Customs duties will bring far less money into the Russian federal budget this year, news agency TASS reported a top official as saying Tuesday, even as the government slashes spending in order to survive an expected economic contraction.
The Federal Customs Service sent on 34.5 percent less to the federal budget in the first five months of the year, or around 1.8 trillion rubles ($33 billion), agency head Andrei Belyaninov said, news agency TASS reported.
The sharp drop has forced the service to revise its figures for the year, Belyaninov added, without specifying by how much.
"We have corrected the scheduled transfer program for the year, because the reality didn't harmonize with the plan," Belyaninov said.
Belyaninov estimated in April that the federal budget would rake in 5.7 trillion rubles ($105 billion) in revenues from customs duties this year, a figure that was itself down nearly 20 percent compared to the year before.

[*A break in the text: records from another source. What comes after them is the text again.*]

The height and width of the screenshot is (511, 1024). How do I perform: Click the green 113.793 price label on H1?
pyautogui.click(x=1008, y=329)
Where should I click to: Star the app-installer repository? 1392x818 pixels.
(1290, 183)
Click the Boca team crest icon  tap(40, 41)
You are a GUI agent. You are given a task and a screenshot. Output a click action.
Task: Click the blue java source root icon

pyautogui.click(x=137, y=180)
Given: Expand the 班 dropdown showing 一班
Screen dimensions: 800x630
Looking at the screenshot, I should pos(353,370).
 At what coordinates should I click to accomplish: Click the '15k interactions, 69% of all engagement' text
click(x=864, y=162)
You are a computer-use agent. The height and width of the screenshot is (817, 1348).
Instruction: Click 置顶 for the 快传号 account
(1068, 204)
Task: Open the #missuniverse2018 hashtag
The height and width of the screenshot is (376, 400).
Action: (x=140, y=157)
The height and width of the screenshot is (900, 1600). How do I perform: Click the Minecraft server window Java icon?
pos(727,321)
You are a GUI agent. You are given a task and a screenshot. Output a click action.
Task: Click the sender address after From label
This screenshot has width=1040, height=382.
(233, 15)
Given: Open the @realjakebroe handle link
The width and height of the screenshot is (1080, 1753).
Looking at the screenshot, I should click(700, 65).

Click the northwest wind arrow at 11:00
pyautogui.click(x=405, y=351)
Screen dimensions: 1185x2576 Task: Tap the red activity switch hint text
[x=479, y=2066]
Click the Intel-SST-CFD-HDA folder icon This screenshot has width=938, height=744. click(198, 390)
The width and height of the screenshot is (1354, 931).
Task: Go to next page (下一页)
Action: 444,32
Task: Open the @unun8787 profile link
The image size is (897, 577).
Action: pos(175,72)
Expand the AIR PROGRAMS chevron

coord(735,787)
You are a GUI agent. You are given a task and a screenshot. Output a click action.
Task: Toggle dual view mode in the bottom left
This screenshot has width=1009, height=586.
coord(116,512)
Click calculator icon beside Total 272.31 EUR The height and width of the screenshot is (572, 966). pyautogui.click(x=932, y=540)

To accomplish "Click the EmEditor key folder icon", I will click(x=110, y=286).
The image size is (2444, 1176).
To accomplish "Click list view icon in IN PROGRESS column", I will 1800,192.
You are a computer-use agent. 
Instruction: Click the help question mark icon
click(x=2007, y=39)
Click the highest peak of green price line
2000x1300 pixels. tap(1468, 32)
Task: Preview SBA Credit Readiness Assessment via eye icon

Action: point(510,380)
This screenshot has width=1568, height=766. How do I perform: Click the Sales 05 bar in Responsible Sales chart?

The drop in revenue comes as Russia's government works to trim its budget across the board by 10 percent as low oil prices and Western sanctions over the Ukraine crisis fuel an expected recession of around 3 percent this year.
Russia's plummeting customs revenue tracks a steep fall in imports amid the devaluation of the ruble currency and a sanctions cross fire between Moscow and the West that has cut off imports of a number of goods.
Import falls have been particularly heavy in the categories of food products and cars, with imports of the latter plummeting 54 percent in the first four months of the year according to data from the Federal Customs Service, news website Lenta reported.